Cuando el lector llega al final de la historia corrobora que el cuento es sólido en su nivel de compromiso con la fantasía. Aunque no exhibe pezuña, ni cuernos, ni rabo, podemos ver nítido al Diablo saliendo de ese apartamento en el que ella está desnuda y amordazada cerca de una ventana abierta. Él sale a trabajar, y hasta podríamos oír a nuestras abuelas católicas insistiendo en cuán duro trabaja el Diablo. Pero, influidos por las direcciones que la autora ha sugerido a través de la estructura, nos vemos llamados a buscar la fuente del horror en un lugar distinto al de esa presencia maligna. Recordamos el mundo real en el que nadie puede decir con suficiente credibilidad que ha visto a Belcebú, y en el que en cambio sigue habiendo mujeres encerradas eternamente por hombres que dicen amarlas o cuidarlas. Y van saliendo a flote en el relato otras pistas que nos cuestionan acerca del mal verdadero; nos reencontramos con todo aquello que parece lo opuesto, aquello en lo que se nos ha enseñado a confiar y de donde nunca esperaríamos una fuente de horror. Y podemos encontrarlo desde la primera línea: una esposa feliz. Más adelante la veremos recordando “los cuartos desordenados y revueltos, los pisos sucios, las rodillas lastimadas y un vestíbulo con bicicletas y skates” como el lugar al que retornará en cuanto vuelva a su hogar, y de algún modo podemos verla encerrada adonde vaya. El propio amante, tan cercano al galán de telenovela, le dirá al final: “No es lo que crees. No es para nada eso. Te amo. Trata de comprender”. Sí, calificada por él como salvaje, es ella quien no comprende lo suficiente (¡son tantas las fuerzas del amor!). Así que, visto el conjunto de los elementos que nos propone esta historia, recordamos que lo terrorífico no consiste en la ontología de lo preternatural, no plantea en realidad si un demonio vive o no entre nosotros secuestrando almas a través de la tentación; el horror verdadero surge al voltear la vista hacia el mundo real y encontrar en él a mujeres salvajes y sumisas, casadas y solteras, felices e infelices, encerradas eternamente por hombres que van por las calles sin tridente pero sí con una billetera abierta.

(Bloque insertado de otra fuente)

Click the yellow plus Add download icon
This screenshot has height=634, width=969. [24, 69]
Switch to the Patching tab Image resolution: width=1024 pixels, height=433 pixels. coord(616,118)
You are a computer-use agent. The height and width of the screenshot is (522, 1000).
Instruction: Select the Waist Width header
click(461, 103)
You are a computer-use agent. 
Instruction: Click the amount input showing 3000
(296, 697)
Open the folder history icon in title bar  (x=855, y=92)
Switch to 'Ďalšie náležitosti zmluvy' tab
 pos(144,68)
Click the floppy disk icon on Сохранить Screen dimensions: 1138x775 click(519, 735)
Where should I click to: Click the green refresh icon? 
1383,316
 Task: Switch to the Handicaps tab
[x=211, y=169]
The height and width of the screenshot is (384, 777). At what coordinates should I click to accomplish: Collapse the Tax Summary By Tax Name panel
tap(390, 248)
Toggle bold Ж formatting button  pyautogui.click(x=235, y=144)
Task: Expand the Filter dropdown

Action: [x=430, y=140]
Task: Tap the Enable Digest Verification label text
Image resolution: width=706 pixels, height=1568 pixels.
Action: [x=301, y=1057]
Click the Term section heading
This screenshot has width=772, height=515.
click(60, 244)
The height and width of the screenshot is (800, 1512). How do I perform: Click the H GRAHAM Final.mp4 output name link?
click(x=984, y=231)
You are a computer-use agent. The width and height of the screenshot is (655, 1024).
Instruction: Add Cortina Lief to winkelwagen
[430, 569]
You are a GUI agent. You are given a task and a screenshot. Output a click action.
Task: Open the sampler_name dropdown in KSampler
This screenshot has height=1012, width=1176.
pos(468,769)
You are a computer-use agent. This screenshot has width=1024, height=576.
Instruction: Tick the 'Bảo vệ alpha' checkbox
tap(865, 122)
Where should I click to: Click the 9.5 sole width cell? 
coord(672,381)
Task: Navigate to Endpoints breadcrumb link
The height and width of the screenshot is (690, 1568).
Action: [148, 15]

El mal no está donde lo vemos, sino donde no lo vemos, creo que nos dice Keegan con su Antártida. Está justo delante de nuestros ojos, allí donde no reparamos por la fuerza de la costumbre, bastante lejos de los lugares sin luz en los que se nos ha dicho que habita y actúa. No en vano, una revisión filológica en torno a la noción de lo siniestro plantea nexos sugerentes entre lo familiar y lo desconocido, entre lo íntimo y lo oculto, tal como nos deja ver Freud en su ensayo Lo siniestro. Ambas, lecturas de especial interés para pensar en el potencial del terror como recurso en la búsqueda estética que subyace al diálogo con el presente, propio de toda escritura, pues se trata de un género capaz de traer a la vista la maldad que en el registro de lo verídico y lo realista casi se nos va haciendo paisaje. A mi modo de ver, los motivos del terror usados con consistencia pueden ofrecer ricas posibilidades para mantener despierta una actitud de sospecha con respecto al mal que hemos naturalizado hasta el punto de no considerarlo tal, en este mundo de carne y hueso donde el genuino terror sí es palpable; el universo de las armas, el hambre y el hastío, los virus, cada noche sin fin.